◆ **Assignment**:
In the records below, begin at the line containing "Mon compte (1747, 24)" and end at the line containing "Home (36, 218)"; quote every line in that span exactly, including both boundary lines, and no others.

--------

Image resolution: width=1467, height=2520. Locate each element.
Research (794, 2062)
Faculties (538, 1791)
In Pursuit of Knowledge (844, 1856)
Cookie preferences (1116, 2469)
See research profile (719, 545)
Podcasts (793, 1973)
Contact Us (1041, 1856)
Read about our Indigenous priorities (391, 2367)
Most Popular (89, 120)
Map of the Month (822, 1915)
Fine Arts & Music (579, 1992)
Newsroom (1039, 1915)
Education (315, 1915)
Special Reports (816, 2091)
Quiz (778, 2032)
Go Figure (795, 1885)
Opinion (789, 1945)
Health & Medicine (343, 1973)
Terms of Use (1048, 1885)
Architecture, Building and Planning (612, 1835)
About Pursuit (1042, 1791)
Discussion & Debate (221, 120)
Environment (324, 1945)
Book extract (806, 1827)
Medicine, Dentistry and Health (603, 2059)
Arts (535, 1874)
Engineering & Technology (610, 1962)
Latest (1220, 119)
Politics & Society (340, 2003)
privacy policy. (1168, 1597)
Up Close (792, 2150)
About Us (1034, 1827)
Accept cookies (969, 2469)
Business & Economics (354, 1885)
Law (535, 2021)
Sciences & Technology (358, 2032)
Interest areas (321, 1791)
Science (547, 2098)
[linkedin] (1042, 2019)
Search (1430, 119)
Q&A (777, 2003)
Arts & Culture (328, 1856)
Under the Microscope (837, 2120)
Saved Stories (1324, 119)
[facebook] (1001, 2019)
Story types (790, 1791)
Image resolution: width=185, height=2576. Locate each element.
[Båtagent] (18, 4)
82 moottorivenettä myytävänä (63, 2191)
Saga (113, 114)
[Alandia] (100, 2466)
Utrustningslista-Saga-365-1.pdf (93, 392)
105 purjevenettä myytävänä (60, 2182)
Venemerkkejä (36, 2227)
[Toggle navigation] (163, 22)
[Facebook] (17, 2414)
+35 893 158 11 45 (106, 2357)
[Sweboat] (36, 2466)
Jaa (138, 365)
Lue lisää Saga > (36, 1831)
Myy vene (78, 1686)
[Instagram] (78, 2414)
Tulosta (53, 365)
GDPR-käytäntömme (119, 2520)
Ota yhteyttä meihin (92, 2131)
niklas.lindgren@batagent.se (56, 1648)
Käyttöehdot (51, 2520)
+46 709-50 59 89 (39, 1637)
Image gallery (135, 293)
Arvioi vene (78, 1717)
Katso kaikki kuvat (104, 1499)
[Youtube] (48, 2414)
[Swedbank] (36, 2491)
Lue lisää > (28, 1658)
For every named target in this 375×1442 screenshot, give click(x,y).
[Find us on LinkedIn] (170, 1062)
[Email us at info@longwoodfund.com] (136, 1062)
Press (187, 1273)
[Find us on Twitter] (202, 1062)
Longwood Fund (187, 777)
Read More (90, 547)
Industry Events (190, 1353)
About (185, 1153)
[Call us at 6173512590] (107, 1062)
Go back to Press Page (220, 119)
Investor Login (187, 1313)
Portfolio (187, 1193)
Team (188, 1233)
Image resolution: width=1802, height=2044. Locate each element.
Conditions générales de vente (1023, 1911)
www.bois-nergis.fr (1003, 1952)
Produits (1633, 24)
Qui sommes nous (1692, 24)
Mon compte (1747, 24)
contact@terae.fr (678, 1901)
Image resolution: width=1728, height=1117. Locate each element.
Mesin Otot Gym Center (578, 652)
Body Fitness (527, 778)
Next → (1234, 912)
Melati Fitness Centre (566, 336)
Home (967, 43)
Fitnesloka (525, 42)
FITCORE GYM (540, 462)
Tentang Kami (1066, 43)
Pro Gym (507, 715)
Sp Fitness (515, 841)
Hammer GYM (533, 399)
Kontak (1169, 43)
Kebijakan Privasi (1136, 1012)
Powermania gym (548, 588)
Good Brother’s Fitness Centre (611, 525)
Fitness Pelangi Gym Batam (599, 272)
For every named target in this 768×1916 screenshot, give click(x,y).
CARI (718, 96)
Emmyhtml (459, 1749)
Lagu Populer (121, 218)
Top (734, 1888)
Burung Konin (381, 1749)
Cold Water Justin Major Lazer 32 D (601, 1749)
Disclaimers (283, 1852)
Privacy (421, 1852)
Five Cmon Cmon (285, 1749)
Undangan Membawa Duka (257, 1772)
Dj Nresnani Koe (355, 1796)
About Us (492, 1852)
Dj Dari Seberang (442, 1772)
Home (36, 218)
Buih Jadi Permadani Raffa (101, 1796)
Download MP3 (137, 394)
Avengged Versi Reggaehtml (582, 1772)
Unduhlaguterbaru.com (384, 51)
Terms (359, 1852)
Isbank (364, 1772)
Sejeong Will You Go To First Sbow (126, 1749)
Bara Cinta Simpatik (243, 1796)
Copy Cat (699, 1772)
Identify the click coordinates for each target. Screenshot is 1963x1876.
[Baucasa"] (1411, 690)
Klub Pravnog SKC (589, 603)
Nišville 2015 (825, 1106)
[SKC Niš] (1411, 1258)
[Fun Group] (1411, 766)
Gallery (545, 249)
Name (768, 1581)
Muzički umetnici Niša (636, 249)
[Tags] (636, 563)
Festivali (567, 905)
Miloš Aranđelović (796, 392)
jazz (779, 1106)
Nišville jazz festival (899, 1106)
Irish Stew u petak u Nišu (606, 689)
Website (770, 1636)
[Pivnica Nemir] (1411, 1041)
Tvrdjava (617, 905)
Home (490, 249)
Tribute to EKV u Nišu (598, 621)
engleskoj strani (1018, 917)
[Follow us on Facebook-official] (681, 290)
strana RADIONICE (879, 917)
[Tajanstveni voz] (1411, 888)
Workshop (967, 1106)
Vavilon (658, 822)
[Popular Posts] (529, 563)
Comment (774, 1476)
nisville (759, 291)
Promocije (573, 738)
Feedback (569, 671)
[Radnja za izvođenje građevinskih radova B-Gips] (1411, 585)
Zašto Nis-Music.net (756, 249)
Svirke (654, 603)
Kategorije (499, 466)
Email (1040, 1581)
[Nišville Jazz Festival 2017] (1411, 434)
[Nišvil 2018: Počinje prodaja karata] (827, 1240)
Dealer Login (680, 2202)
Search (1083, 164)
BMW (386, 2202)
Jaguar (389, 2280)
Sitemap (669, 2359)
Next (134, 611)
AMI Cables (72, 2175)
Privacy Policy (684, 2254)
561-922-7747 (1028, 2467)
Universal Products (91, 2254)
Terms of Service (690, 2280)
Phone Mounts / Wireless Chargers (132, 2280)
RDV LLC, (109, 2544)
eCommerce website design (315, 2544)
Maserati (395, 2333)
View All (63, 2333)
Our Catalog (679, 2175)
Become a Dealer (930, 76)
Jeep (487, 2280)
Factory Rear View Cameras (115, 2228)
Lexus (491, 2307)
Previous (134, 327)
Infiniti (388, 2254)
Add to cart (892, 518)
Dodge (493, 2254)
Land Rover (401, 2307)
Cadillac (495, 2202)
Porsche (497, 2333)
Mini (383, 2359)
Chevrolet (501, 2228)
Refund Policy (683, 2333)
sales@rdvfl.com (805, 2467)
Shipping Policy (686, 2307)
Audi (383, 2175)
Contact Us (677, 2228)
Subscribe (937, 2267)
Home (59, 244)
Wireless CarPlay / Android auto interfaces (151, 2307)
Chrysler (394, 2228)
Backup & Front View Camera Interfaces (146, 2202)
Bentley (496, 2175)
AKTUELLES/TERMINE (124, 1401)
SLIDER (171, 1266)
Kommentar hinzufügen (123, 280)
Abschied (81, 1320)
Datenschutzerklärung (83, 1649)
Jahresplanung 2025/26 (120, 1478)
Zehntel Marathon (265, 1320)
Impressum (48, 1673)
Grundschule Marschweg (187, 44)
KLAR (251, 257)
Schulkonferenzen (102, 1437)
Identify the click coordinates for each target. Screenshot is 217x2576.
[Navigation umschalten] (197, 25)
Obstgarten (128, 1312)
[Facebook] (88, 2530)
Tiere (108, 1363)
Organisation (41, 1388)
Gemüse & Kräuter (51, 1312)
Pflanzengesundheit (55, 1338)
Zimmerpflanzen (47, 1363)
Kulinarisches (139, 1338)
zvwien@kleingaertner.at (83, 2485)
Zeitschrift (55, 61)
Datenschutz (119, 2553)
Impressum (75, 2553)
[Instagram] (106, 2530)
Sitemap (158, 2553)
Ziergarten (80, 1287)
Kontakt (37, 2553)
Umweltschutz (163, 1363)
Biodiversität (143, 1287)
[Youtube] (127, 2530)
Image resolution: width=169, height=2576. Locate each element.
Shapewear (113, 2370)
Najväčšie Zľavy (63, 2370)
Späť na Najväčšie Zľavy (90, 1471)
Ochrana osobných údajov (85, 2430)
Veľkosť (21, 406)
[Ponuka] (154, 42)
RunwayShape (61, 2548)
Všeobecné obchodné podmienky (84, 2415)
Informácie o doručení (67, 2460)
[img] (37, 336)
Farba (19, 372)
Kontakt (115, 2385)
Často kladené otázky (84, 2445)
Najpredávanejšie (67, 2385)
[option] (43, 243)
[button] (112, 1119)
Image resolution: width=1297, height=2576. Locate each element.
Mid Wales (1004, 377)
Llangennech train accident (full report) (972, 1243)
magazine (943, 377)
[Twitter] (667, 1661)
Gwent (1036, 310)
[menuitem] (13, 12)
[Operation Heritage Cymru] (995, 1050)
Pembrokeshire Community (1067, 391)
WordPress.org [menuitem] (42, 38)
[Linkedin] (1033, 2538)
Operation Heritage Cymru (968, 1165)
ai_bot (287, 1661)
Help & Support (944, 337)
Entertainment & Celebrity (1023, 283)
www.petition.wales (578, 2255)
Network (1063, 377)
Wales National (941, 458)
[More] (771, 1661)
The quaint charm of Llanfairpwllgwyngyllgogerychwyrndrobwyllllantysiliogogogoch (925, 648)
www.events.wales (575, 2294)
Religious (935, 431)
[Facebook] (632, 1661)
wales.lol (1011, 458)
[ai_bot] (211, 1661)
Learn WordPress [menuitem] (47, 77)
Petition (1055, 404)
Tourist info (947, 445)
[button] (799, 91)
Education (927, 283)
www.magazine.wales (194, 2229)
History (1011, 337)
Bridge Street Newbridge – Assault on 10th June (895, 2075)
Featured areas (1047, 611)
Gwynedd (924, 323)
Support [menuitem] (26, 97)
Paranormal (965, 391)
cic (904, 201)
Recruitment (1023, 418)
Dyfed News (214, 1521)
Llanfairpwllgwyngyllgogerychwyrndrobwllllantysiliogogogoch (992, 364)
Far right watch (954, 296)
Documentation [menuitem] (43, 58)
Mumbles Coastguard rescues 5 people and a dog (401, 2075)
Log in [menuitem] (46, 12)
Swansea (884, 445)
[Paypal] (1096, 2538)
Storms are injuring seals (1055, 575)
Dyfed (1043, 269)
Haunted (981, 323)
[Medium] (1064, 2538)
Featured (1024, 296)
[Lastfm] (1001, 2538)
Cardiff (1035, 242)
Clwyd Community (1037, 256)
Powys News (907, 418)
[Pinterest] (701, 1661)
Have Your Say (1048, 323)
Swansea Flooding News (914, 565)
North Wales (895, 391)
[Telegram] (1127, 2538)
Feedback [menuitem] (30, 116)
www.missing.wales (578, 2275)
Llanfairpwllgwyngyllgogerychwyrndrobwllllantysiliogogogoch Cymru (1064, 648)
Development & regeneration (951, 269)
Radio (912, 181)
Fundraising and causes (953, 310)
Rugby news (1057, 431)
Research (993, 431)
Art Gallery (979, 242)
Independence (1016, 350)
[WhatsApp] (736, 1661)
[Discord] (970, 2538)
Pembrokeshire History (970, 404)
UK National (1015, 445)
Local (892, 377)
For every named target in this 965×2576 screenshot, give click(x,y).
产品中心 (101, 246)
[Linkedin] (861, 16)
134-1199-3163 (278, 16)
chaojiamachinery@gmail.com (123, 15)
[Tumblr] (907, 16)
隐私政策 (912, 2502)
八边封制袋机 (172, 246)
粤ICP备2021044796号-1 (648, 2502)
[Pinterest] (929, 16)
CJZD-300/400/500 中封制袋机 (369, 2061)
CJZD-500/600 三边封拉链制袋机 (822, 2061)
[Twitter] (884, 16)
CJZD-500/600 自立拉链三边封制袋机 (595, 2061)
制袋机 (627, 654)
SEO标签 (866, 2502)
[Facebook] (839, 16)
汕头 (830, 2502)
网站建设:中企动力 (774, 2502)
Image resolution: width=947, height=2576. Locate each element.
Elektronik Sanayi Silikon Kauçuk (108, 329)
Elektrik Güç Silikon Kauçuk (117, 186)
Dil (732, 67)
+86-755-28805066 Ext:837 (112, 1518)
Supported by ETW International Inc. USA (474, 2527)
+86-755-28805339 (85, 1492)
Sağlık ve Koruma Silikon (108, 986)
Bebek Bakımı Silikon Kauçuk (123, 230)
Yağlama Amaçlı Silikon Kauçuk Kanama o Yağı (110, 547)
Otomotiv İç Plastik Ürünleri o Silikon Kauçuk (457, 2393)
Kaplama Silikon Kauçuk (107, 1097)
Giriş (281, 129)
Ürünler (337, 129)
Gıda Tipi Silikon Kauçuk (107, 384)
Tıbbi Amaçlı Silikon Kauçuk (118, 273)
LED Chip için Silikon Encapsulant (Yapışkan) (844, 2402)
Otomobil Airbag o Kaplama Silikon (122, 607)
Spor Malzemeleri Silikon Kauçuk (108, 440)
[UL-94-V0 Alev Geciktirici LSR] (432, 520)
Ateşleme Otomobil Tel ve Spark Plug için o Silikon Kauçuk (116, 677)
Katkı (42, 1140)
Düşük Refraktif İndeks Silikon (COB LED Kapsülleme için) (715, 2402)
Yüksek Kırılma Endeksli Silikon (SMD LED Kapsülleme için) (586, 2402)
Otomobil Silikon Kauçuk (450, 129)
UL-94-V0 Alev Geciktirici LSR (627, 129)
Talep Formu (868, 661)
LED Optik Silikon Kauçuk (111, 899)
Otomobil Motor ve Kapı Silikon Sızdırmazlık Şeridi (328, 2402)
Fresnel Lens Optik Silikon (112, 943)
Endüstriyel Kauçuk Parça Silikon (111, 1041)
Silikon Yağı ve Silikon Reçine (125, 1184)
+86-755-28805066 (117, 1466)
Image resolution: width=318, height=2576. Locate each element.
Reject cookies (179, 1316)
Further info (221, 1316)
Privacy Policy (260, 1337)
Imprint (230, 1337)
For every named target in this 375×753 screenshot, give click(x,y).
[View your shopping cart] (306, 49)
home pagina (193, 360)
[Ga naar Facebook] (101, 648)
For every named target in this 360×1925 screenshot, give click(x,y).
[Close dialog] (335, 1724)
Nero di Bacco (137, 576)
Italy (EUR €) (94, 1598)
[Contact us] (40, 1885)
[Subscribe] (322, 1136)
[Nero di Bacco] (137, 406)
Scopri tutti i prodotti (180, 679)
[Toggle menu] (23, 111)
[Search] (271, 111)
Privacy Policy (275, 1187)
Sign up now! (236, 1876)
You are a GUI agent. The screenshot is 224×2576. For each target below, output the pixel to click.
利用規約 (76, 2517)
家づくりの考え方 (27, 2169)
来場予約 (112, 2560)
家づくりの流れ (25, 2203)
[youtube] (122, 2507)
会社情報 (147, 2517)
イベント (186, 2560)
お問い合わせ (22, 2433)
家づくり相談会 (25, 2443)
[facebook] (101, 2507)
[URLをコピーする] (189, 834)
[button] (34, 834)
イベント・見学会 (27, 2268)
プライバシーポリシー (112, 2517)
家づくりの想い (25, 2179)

--------

◆ **Answer**:
Mon compte (1747, 24)
contact@terae.fr (678, 1901)
Image resolution: width=1728, height=1117. Locate each element.
Mesin Otot Gym Center (578, 652)
Body Fitness (527, 778)
Next → (1234, 912)
Melati Fitness Centre (566, 336)
Home (967, 43)
Fitnesloka (525, 42)
FITCORE GYM (540, 462)
Tentang Kami (1066, 43)
Pro Gym (507, 715)
Sp Fitness (515, 841)
Hammer GYM (533, 399)
Kontak (1169, 43)
Kebijakan Privasi (1136, 1012)
Powermania gym (548, 588)
Good Brother’s Fitness Centre (611, 525)
Fitness Pelangi Gym Batam (599, 272)
For every named target in this 768×1916 screenshot, give click(x,y).
CARI (718, 96)
Emmyhtml (459, 1749)
Lagu Populer (121, 218)
Top (734, 1888)
Burung Konin (381, 1749)
Cold Water Justin Major Lazer 32 D (601, 1749)
Disclaimers (283, 1852)
Privacy (421, 1852)
Five Cmon Cmon (285, 1749)
Undangan Membawa Duka (257, 1772)
Dj Nresnani Koe (355, 1796)
About Us (492, 1852)
Dj Dari Seberang (442, 1772)
Home (36, 218)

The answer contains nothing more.